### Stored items
------------------------------------------------

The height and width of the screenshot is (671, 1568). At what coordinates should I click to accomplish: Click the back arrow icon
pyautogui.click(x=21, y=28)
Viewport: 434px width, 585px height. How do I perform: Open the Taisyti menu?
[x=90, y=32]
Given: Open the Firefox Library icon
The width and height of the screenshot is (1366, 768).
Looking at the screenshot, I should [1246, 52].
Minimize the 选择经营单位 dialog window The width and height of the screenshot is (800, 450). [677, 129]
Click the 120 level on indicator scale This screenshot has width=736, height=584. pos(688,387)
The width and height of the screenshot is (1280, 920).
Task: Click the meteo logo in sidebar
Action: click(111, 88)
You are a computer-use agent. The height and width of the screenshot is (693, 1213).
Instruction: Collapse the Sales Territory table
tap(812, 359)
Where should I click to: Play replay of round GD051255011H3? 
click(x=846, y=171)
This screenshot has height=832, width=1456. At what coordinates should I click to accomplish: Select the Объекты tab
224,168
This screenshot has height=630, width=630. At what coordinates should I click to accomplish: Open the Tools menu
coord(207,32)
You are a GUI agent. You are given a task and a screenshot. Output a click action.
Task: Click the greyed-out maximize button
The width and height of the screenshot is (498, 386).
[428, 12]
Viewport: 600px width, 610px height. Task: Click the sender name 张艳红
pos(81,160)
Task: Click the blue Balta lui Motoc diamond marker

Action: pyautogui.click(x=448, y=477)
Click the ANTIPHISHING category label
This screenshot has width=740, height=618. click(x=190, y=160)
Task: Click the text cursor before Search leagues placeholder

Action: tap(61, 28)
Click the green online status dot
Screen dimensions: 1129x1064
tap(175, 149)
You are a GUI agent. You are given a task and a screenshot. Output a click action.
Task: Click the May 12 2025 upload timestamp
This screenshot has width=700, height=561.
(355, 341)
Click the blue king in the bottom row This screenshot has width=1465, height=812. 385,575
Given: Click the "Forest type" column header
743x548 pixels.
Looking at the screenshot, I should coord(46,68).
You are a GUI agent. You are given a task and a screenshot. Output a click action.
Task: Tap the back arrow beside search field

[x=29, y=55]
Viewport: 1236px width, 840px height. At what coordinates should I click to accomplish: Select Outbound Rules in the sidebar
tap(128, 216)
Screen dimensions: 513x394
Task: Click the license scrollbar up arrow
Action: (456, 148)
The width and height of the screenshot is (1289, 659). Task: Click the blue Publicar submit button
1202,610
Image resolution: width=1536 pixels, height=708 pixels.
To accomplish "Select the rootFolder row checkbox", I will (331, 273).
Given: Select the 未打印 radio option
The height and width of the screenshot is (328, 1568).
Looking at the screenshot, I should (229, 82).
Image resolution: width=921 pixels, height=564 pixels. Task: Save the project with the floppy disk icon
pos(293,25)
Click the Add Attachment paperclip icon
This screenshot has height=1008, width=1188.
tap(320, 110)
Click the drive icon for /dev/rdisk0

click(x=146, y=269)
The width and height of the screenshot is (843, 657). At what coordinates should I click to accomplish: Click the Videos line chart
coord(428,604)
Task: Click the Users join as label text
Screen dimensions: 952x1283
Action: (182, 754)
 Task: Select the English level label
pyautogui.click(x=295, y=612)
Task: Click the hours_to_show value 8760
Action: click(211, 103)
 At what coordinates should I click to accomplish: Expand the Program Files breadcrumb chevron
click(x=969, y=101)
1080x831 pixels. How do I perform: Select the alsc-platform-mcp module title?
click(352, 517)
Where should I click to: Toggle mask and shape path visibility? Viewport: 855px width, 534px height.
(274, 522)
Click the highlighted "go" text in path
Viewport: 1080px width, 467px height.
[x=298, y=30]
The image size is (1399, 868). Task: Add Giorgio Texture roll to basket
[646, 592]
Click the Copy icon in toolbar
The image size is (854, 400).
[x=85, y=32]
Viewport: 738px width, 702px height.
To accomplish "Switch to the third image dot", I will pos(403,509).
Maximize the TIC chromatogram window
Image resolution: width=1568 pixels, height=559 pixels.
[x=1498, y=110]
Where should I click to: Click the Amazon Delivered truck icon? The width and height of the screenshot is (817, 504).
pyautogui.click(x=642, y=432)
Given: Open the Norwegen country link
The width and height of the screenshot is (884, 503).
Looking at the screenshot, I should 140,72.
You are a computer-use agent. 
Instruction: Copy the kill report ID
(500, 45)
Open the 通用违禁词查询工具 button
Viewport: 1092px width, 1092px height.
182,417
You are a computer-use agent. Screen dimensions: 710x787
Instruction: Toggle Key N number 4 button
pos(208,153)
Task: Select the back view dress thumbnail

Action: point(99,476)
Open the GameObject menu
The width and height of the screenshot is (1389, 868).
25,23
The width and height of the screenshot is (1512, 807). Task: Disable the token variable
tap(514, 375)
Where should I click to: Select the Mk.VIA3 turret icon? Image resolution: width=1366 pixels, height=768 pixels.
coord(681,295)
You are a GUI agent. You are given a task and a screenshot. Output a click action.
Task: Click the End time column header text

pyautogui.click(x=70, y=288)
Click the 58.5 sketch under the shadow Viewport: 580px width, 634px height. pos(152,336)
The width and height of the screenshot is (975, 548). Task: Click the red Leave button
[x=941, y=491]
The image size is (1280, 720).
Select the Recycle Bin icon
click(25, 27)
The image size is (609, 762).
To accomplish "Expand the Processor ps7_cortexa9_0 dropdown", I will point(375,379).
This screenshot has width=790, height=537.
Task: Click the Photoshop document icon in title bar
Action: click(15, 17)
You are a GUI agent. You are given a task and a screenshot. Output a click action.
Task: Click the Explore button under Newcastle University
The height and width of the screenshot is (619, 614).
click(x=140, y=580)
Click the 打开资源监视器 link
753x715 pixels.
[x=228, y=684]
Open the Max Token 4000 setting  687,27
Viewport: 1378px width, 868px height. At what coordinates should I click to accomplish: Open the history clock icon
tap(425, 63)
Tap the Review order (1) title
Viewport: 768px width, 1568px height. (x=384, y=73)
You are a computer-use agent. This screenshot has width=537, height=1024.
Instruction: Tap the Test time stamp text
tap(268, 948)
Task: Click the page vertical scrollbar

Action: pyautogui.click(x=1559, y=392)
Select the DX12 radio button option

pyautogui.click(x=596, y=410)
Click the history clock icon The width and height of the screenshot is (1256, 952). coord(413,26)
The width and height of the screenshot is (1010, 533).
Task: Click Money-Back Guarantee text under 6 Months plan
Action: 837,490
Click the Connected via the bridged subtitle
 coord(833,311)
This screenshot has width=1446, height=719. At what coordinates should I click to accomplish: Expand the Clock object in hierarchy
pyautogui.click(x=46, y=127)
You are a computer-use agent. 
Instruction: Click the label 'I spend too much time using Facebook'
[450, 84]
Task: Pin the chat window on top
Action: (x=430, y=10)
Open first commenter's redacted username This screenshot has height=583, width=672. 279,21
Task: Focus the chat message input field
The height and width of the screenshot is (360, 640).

------------------------------------------------

### REQUIRED ACTION
Copy out all the records exactly.

### EXPECTED OUTPUT
The height and width of the screenshot is (671, 1568). At what coordinates should I click to accomplish: Click the back arrow icon
pyautogui.click(x=21, y=28)
Viewport: 434px width, 585px height. How do I perform: Open the Taisyti menu?
[x=90, y=32]
Given: Open the Firefox Library icon
The width and height of the screenshot is (1366, 768).
Looking at the screenshot, I should [1246, 52].
Minimize the 选择经营单位 dialog window The width and height of the screenshot is (800, 450). [677, 129]
Click the 120 level on indicator scale This screenshot has width=736, height=584. pos(688,387)
The width and height of the screenshot is (1280, 920).
Task: Click the meteo logo in sidebar
Action: click(111, 88)
You are a computer-use agent. The height and width of the screenshot is (693, 1213).
Instruction: Collapse the Sales Territory table
tap(812, 359)
Where should I click to: Play replay of round GD051255011H3? 
click(x=846, y=171)
This screenshot has height=832, width=1456. At what coordinates should I click to accomplish: Select the Объекты tab
224,168
This screenshot has height=630, width=630. At what coordinates should I click to accomplish: Open the Tools menu
coord(207,32)
You are a GUI agent. You are given a task and a screenshot. Output a click action.
Task: Click the greyed-out maximize button
The width and height of the screenshot is (498, 386).
[428, 12]
Viewport: 600px width, 610px height. Task: Click the sender name 张艳红
pos(81,160)
Task: Click the blue Balta lui Motoc diamond marker

Action: pyautogui.click(x=448, y=477)
Click the ANTIPHISHING category label
This screenshot has width=740, height=618. click(x=190, y=160)
Task: Click the text cursor before Search leagues placeholder

Action: tap(61, 28)
Click the green online status dot
Screen dimensions: 1129x1064
tap(175, 149)
You are a GUI agent. You are given a task and a screenshot. Output a click action.
Task: Click the May 12 2025 upload timestamp
This screenshot has width=700, height=561.
(355, 341)
Click the blue king in the bottom row This screenshot has width=1465, height=812. 385,575
Given: Click the "Forest type" column header
743x548 pixels.
Looking at the screenshot, I should coord(46,68).
You are a GUI agent. You are given a task and a screenshot. Output a click action.
Task: Tap the back arrow beside search field

[x=29, y=55]
Viewport: 1236px width, 840px height. At what coordinates should I click to accomplish: Select Outbound Rules in the sidebar
tap(128, 216)
Screen dimensions: 513x394
Task: Click the license scrollbar up arrow
Action: (456, 148)
The width and height of the screenshot is (1289, 659). Task: Click the blue Publicar submit button
1202,610
Image resolution: width=1536 pixels, height=708 pixels.
To accomplish "Select the rootFolder row checkbox", I will (331, 273).
Given: Select the 未打印 radio option
The height and width of the screenshot is (328, 1568).
Looking at the screenshot, I should (229, 82).
Image resolution: width=921 pixels, height=564 pixels. Task: Save the project with the floppy disk icon
pos(293,25)
Click the Add Attachment paperclip icon
This screenshot has height=1008, width=1188.
tap(320, 110)
Click the drive icon for /dev/rdisk0

click(x=146, y=269)
The width and height of the screenshot is (843, 657). At what coordinates should I click to accomplish: Click the Videos line chart
coord(428,604)
Task: Click the Users join as label text
Screen dimensions: 952x1283
Action: (182, 754)
 Task: Select the English level label
pyautogui.click(x=295, y=612)
Task: Click the hours_to_show value 8760
Action: click(211, 103)
 At what coordinates should I click to accomplish: Expand the Program Files breadcrumb chevron
click(x=969, y=101)
1080x831 pixels. How do I perform: Select the alsc-platform-mcp module title?
click(352, 517)
Where should I click to: Toggle mask and shape path visibility? Viewport: 855px width, 534px height.
(274, 522)
Click the highlighted "go" text in path
Viewport: 1080px width, 467px height.
[x=298, y=30]
The image size is (1399, 868). Task: Add Giorgio Texture roll to basket
[646, 592]
Click the Copy icon in toolbar
The image size is (854, 400).
[x=85, y=32]
Viewport: 738px width, 702px height.
To accomplish "Switch to the third image dot", I will pos(403,509).
Maximize the TIC chromatogram window
Image resolution: width=1568 pixels, height=559 pixels.
[x=1498, y=110]
Where should I click to: Click the Amazon Delivered truck icon? The width and height of the screenshot is (817, 504).
pyautogui.click(x=642, y=432)
Given: Open the Norwegen country link
The width and height of the screenshot is (884, 503).
Looking at the screenshot, I should 140,72.
You are a computer-use agent. 
Instruction: Copy the kill report ID
(500, 45)
Open the 通用违禁词查询工具 button
Viewport: 1092px width, 1092px height.
182,417
You are a computer-use agent. Screen dimensions: 710x787
Instruction: Toggle Key N number 4 button
pos(208,153)
Task: Select the back view dress thumbnail

Action: point(99,476)
Open the GameObject menu
The width and height of the screenshot is (1389, 868).
25,23
The width and height of the screenshot is (1512, 807). Task: Disable the token variable
tap(514, 375)
Where should I click to: Select the Mk.VIA3 turret icon? Image resolution: width=1366 pixels, height=768 pixels.
coord(681,295)
You are a GUI agent. You are given a task and a screenshot. Output a click action.
Task: Click the End time column header text

pyautogui.click(x=70, y=288)
Click the 58.5 sketch under the shadow Viewport: 580px width, 634px height. pos(152,336)
The width and height of the screenshot is (975, 548). Task: Click the red Leave button
[x=941, y=491]
The image size is (1280, 720).
Select the Recycle Bin icon
click(25, 27)
The image size is (609, 762).
To accomplish "Expand the Processor ps7_cortexa9_0 dropdown", I will point(375,379).
This screenshot has width=790, height=537.
Task: Click the Photoshop document icon in title bar
Action: click(15, 17)
You are a GUI agent. You are given a task and a screenshot. Output a click action.
Task: Click the Explore button under Newcastle University
The height and width of the screenshot is (619, 614).
click(x=140, y=580)
Click the 打开资源监视器 link
753x715 pixels.
[x=228, y=684]
Open the Max Token 4000 setting  687,27
Viewport: 1378px width, 868px height. At what coordinates should I click to accomplish: Open the history clock icon
tap(425, 63)
Tap the Review order (1) title
Viewport: 768px width, 1568px height. (x=384, y=73)
You are a computer-use agent. This screenshot has width=537, height=1024.
Instruction: Tap the Test time stamp text
tap(268, 948)
Task: Click the page vertical scrollbar

Action: pyautogui.click(x=1559, y=392)
Select the DX12 radio button option

pyautogui.click(x=596, y=410)
Click the history clock icon The width and height of the screenshot is (1256, 952). coord(413,26)
The width and height of the screenshot is (1010, 533).
Task: Click Money-Back Guarantee text under 6 Months plan
Action: 837,490
Click the Connected via the bridged subtitle
 coord(833,311)
This screenshot has width=1446, height=719. At what coordinates should I click to accomplish: Expand the Clock object in hierarchy
pyautogui.click(x=46, y=127)
You are a computer-use agent. 
Instruction: Click the label 'I spend too much time using Facebook'
[450, 84]
Task: Pin the chat window on top
Action: (x=430, y=10)
Open first commenter's redacted username This screenshot has height=583, width=672. 279,21
Task: Focus the chat message input field
The height and width of the screenshot is (360, 640).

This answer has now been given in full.